November 23, 2014
Review: Lock In
Lock In by John Scalzi
My rating: 4 of 5 stars
I've read several books by John Scalzi, but this one is by far the best. Some of his notable tics (especially using "I/he/she said" for every freaking line of dialogue, which is a silly but inescapable pet peeve of mine--just let those quotation marks and the individual character's speech rhythms and word choice speak for themselves) are tamed down, and the book as a whole is generally written to a higher standard, as compared to the first book of his I read, Old Man's War.
This a near-future science fiction story. The incident that starts is all, the mini-pandemic that causes what ends up being named Haden's Syndrome, could begin tomorrow. Twenty-five years from now, the millions of people that suffer from Haden's (which is similar in some ways to ALS, although it's not fatal--and awake and aware mind is "locked in" to a nonresponsive body), have caused great societal changes, with their use of neural networks, "threeps" (Personal Transports, or androids, linked to Hadens via their neural networks), and their virtual reality space known as the Agora. Scalzi uses this setup to explore several issues, including gender presentations and disability rights, set against the backdrop of a rather pedestrian murder mystery.

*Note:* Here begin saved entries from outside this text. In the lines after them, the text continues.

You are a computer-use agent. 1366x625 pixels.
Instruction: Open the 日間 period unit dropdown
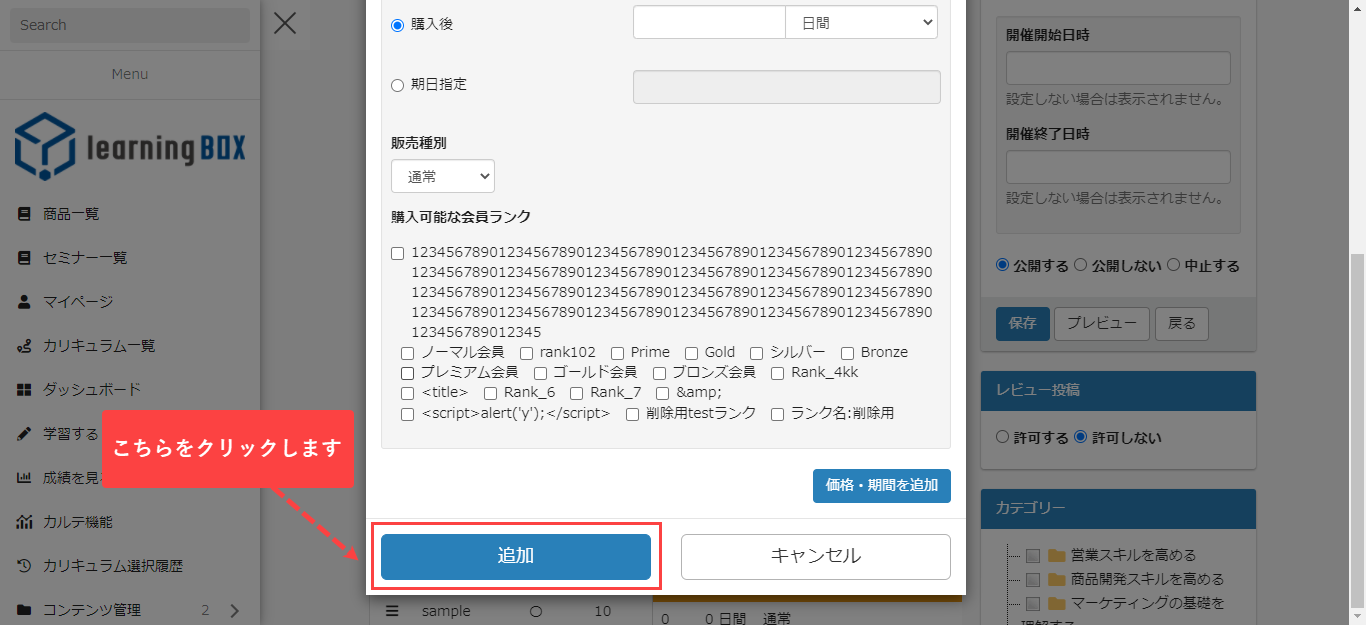(861, 22)
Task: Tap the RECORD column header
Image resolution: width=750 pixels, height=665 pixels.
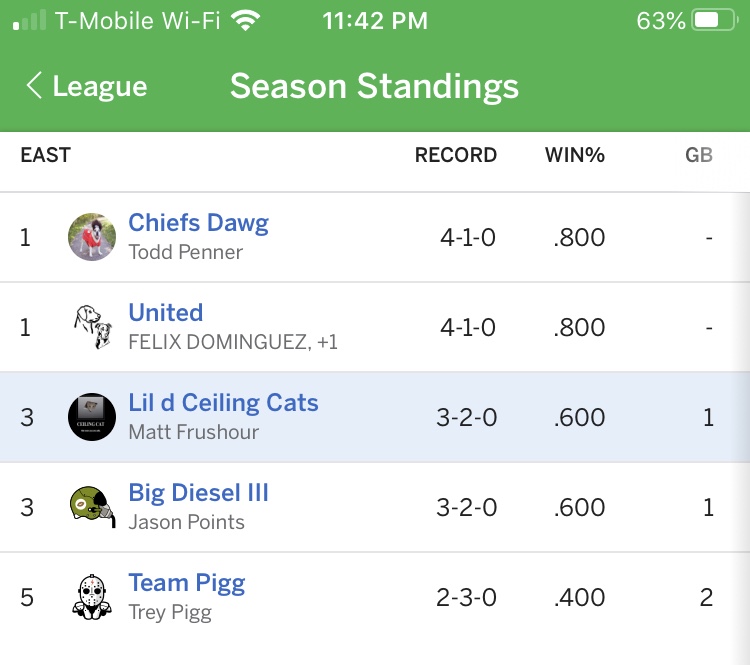Action: click(x=455, y=155)
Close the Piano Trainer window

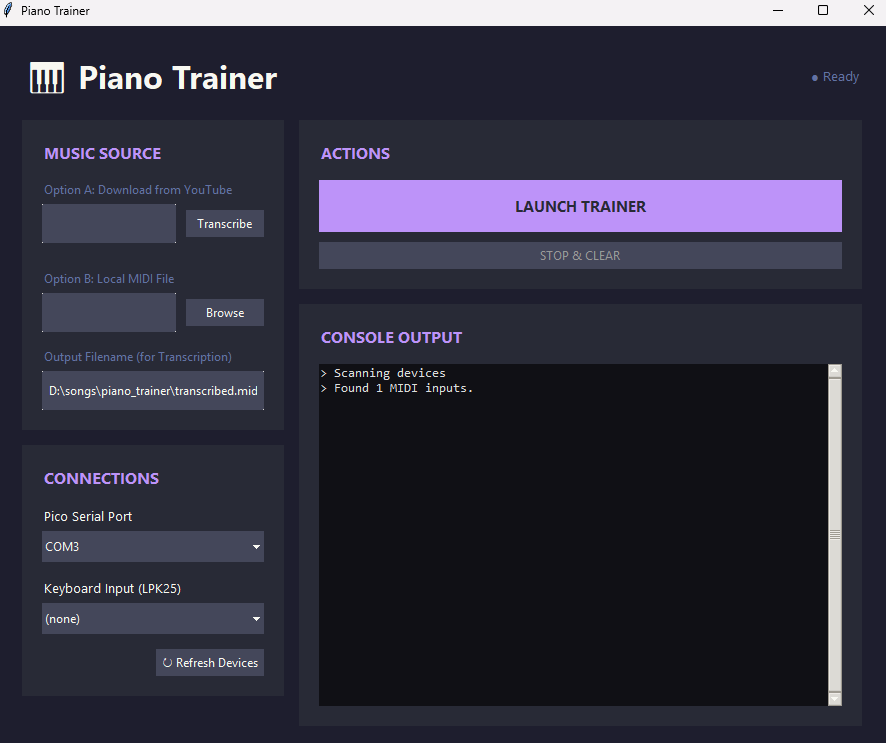(868, 11)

But the mystery, although mildly interesting and rather easily solved, isn't really the point. What the author is doing with his world is. Among other things, he's writing some fascinating stuff about gender (the main character, Chris Shane, is never given a gender--a little easier to do when written in first-person, of course--and while I eventually came to the conclusion that Chris is male, that's strictly my projection as a reader, and not anything drawn from the text) and race. I believe Chris is biracial; his father is definitely stated to be black, and I think his mother is white. At any rate, that's the picture I have of him: a young, earnest, biracial FBI agent, like a darker, woolly-headed Fox Mulder. Your picture of Chris may be very different, and that's the beauty of this book. If there is a sequel, I hope the world of the Hadens, and the politics it inspires, are explored in greater detail.